Rachel’s personality reads as expressive, proud, and emotionally transparent—she cries hard, laughs hard, and lashes out when overwhelmed. That volatility is part child, part defense: she is small in a world where small girls are trained to be quiet.
First Timeline
Rachel’s first-life bond with Shuri is shaped by a uniquely gendered tension: Shuri is the “mother-shaped” figure who is not biologically mother, and Rachel is the daughter who will one day be measured against women’s social scripts. If Shuri fails to become “proper mother,” Rachel’s future security is threatened. If Shuri becomes too motherly, the world grows suspicious. This makes Rachel’s attachment a kind of emotional risk: to love Shuri is to challenge the household’s story of legitimacy.
Second Timeline
Rachel’s early actions toward Shuri mirror Leon’s; she participates in the bucket prank and later accuses Shuri of faking her illness, yet also shows how quickly Rachel’s aggression flips into fear (“Are you going to die?”).
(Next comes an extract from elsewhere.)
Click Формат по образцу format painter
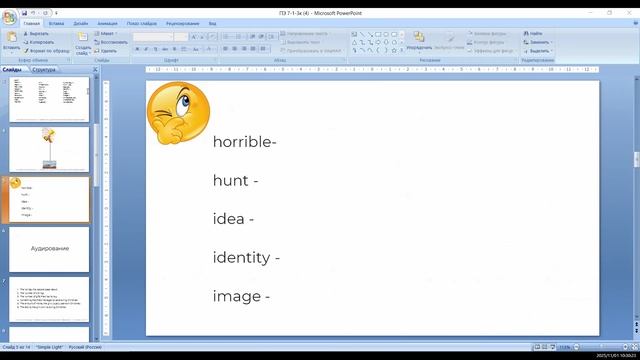Viewport: 640px width, 360px height. [x=47, y=51]
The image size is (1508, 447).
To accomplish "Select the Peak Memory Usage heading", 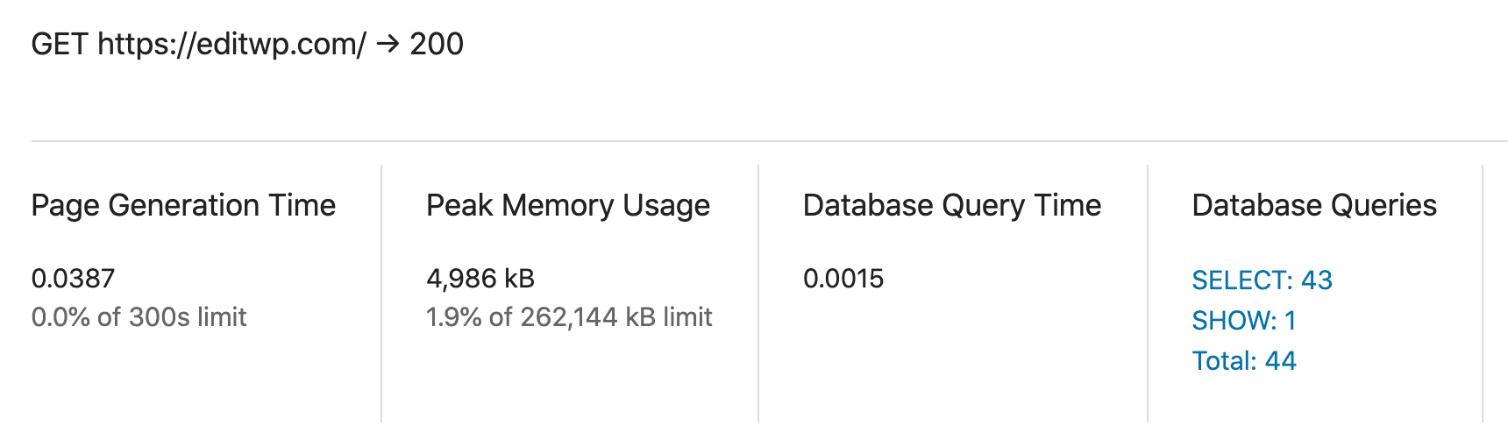I will click(x=568, y=206).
That pivot is the key to Rachel’s relationship with Shuri: Rachel is not cruel because she is heartless; she is cruel because she is terrified of replacement, abandonment, and powerlessness. Shuri, with foreknowledge of what happens when the household remains emotionally starved, responds by becoming a stabilizing presence rather than a punish-and-withdraw adult. Over time, Rachel becomes the child most primed to understand Shuri’s real battle: not just raising children, but surviving the social machinery that wants to brand her a villain. That’s why Rachel often reads as Shuri’s clearest “legacy” child—she is the one most likely to learn from Shuri how to be both soft and politically aware in a world designed to punish softness.